DATA PROVIDED:
┌──

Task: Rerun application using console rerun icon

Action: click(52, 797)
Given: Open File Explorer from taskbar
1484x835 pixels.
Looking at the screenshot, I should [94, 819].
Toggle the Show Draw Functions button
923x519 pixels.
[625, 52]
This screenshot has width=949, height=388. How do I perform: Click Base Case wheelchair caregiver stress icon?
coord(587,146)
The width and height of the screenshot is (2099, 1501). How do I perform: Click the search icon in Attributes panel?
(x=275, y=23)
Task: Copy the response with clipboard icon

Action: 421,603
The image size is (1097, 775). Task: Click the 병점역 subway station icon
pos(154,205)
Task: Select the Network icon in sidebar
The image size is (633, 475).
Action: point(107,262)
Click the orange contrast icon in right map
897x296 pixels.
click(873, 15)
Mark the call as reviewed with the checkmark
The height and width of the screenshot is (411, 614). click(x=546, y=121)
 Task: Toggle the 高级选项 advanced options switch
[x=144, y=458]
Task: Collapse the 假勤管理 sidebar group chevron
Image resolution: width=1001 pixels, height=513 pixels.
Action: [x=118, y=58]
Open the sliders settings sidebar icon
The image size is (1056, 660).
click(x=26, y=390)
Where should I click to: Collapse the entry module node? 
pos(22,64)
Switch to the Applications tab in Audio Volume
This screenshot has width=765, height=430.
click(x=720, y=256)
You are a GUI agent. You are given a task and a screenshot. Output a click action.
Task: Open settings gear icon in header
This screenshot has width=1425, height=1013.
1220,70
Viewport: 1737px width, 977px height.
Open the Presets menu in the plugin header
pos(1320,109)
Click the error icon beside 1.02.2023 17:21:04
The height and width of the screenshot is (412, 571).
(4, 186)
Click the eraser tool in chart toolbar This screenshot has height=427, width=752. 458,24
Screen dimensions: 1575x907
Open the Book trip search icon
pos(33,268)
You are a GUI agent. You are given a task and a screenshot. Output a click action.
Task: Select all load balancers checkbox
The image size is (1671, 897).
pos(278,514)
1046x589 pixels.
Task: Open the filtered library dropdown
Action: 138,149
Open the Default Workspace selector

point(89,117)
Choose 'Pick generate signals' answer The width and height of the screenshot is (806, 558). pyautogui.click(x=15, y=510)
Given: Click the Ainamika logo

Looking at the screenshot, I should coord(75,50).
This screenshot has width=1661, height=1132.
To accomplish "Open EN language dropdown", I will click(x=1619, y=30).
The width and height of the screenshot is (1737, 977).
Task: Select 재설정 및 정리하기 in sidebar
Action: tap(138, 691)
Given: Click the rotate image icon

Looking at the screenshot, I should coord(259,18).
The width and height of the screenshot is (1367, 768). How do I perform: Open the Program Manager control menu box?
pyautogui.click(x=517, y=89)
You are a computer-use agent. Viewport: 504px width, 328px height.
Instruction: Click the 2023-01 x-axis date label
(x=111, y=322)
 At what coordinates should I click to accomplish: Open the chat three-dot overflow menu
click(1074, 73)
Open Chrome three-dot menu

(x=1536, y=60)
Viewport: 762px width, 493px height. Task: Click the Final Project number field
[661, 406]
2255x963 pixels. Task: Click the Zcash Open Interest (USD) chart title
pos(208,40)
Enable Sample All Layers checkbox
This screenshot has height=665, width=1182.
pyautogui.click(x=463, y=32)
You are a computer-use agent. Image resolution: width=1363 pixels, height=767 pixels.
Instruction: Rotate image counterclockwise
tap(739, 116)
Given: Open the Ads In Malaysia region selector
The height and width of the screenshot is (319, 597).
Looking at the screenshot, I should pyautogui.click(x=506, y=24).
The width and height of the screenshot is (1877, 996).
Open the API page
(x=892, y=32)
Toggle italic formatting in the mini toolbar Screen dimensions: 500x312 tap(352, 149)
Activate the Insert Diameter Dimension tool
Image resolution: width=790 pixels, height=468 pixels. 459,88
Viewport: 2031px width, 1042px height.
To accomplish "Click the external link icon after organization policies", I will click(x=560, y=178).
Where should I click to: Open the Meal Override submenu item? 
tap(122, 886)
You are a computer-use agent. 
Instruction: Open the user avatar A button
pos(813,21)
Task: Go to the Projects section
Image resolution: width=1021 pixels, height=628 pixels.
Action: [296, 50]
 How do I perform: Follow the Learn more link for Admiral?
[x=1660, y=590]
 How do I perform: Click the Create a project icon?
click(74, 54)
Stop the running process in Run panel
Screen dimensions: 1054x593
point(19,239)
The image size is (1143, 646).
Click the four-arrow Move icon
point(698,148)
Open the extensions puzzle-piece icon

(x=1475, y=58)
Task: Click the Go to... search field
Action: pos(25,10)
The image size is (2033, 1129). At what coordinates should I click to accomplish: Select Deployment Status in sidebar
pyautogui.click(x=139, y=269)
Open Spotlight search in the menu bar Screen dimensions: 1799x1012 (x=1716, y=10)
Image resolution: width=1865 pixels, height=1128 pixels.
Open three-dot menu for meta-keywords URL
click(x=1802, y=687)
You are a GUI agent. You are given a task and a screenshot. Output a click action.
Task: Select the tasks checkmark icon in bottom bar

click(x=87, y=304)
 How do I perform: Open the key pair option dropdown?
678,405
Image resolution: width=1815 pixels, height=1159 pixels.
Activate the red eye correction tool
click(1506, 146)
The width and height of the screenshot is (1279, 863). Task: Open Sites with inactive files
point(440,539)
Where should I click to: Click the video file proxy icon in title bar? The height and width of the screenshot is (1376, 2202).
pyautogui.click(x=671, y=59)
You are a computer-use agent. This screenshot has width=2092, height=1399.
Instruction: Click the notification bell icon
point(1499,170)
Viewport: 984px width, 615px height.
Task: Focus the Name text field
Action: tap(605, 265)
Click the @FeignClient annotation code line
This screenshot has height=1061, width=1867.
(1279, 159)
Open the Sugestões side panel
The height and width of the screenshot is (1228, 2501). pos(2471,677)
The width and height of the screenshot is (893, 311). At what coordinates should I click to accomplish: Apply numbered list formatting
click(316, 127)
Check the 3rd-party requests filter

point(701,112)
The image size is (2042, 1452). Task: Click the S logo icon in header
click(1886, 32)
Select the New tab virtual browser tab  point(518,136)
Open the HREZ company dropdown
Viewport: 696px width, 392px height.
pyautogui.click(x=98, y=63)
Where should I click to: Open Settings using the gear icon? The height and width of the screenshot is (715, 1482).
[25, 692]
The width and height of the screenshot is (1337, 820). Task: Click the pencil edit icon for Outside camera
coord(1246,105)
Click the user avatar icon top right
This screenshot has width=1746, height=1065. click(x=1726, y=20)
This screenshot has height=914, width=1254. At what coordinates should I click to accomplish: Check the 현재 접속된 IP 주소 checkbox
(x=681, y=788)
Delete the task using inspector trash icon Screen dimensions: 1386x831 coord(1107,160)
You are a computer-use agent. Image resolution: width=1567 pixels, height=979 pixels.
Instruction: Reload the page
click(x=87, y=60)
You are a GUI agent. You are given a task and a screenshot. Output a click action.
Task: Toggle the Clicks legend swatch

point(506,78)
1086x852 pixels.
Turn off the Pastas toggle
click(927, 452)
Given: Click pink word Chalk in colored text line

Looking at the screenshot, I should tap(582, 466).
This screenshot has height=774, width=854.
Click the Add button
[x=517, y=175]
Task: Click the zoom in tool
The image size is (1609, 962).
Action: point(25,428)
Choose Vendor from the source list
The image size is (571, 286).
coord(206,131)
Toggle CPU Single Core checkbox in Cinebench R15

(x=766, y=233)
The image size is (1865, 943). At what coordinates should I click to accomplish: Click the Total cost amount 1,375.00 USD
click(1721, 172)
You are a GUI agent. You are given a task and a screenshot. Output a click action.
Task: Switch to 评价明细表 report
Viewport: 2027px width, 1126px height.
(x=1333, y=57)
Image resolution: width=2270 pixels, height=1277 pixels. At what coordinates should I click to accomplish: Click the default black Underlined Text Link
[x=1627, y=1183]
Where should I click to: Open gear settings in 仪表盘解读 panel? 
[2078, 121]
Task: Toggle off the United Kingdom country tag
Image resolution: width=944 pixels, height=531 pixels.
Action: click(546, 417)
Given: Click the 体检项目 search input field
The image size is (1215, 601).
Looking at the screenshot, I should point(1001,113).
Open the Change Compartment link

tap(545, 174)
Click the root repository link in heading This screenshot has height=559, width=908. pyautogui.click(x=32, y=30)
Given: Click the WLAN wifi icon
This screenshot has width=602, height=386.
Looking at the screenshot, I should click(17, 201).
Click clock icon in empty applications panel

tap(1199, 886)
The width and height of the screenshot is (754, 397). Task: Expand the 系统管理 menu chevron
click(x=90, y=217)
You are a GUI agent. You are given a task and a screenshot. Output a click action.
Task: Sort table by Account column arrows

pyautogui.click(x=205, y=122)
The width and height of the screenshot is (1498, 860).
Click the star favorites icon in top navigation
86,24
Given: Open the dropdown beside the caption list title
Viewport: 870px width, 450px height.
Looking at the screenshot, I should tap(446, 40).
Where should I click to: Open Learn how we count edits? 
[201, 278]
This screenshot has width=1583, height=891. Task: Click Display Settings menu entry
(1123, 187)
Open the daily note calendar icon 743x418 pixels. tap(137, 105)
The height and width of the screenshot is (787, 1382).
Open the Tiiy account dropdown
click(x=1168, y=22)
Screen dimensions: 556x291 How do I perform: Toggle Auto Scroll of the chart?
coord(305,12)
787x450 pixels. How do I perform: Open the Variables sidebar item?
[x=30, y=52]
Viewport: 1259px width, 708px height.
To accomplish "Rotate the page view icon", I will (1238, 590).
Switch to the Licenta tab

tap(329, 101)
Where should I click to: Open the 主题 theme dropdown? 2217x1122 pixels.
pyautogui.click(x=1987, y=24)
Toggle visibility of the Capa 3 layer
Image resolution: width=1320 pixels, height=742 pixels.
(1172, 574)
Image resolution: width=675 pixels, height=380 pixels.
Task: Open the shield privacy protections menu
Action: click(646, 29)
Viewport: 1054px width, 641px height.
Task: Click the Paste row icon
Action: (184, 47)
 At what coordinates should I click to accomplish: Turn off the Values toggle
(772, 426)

└──

WHAT IS EXPECTED:
How many lines of the material contain the string "toolbar"? Answer with that number alone.

YOUR RESPONSE:
2